Treasury head Martin Parkinson says last week’s budget tackled head-on the sustainability challenge of Australia’s economic prosperity.
“Restoring Australia’s fiscal sustainability cannot be wished into being, nor can we rely on growth to drive us to (budget) surplus,” he told a business economist function in Sydney.
He says the 2014-15 Budget is a significant step towards meeting Australia’s fiscal challenges, placing government finances on a sustainable path and raising productivity and creating jobs.
Parkinson also says the budget shifted government expenditure from payments feeding consumption to support for infrastructure investment.
Based on current forecasts, by the end of 2015-16, the economy will be growing slower than that of seven of the past eight years.
Parkinson says the government’s infrastructure initiatives will support growth at a time when there is expected to be excess capacity in the economy, particularly in the engineering construction sector as large resource sector projects reach completion.
“This new investment will be financed in the context of an improving budget bottom line by reducing spending in areas that have lower fiscal multipliers. This infrastructure investment is good for economic growth in the short term and can help support higher productivity over time.”
One of Parkinson’s key themes in his public speeches is that sustaining growth in living standards in the context of a declining terms of trade and an aging population will require a significant improvement in productivity.

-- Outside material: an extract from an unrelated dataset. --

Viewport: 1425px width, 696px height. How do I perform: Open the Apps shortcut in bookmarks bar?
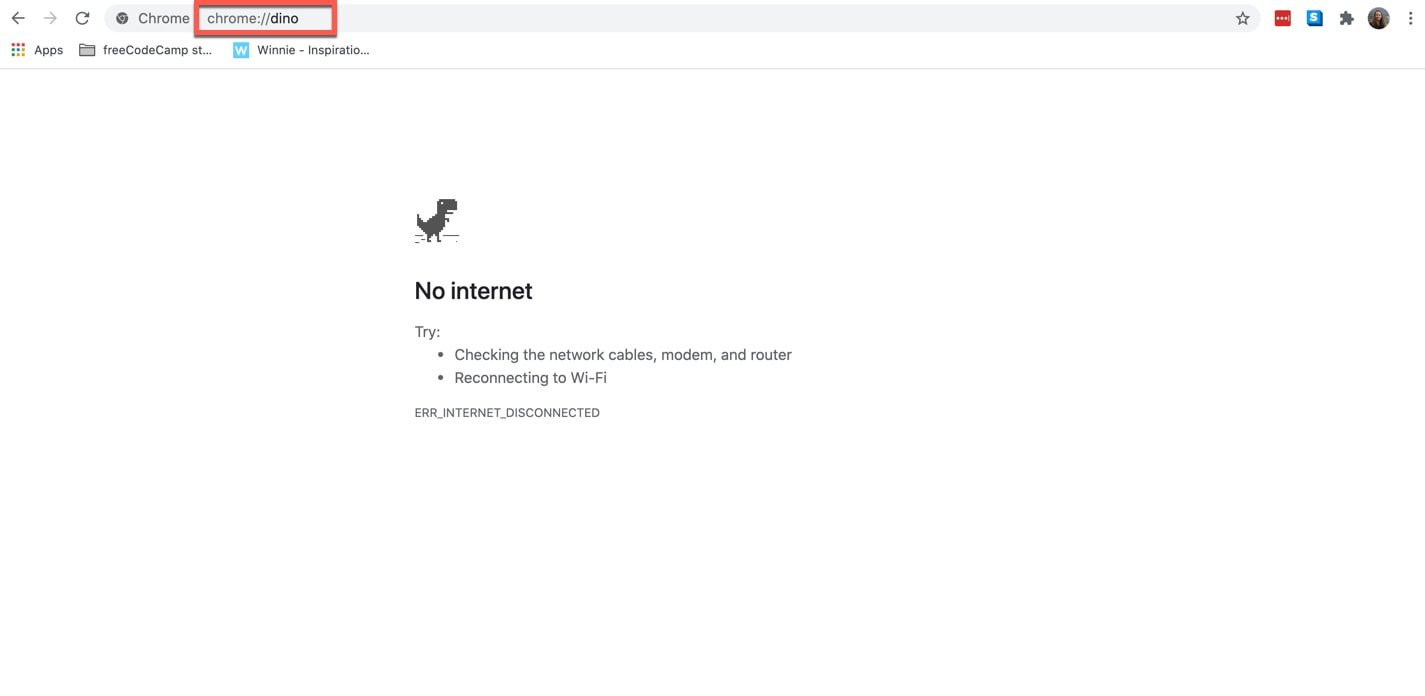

“One way to think about the link between productivity and living standards is through real wages,” he says.
“Real wages are the wages workers receive, adjusted for the prices that they pay for goods and services. It is a measure of the real purchasing power of our wages and hence movements in the real wage are closely associated with changes in material living standards.
“As you can see from the chart, Australian real wages over the past decade have grown faster than our productivity, after having grown at roughly the same rate over the previous decade.”
He says rising prices for Australia’s key commodity exports supported strong wage growth in some parts of the economy and the appreciation of the dollar increased the purchasing power of all households.
“What we’re seeing now though is a turnaround in these trends as the terms of trade decline,” he says.
“This will depress, in aggregate, the prices Australian businesses receive for their production and lead to slower nominal wage growth (or even declines) in the resources and related sectors.”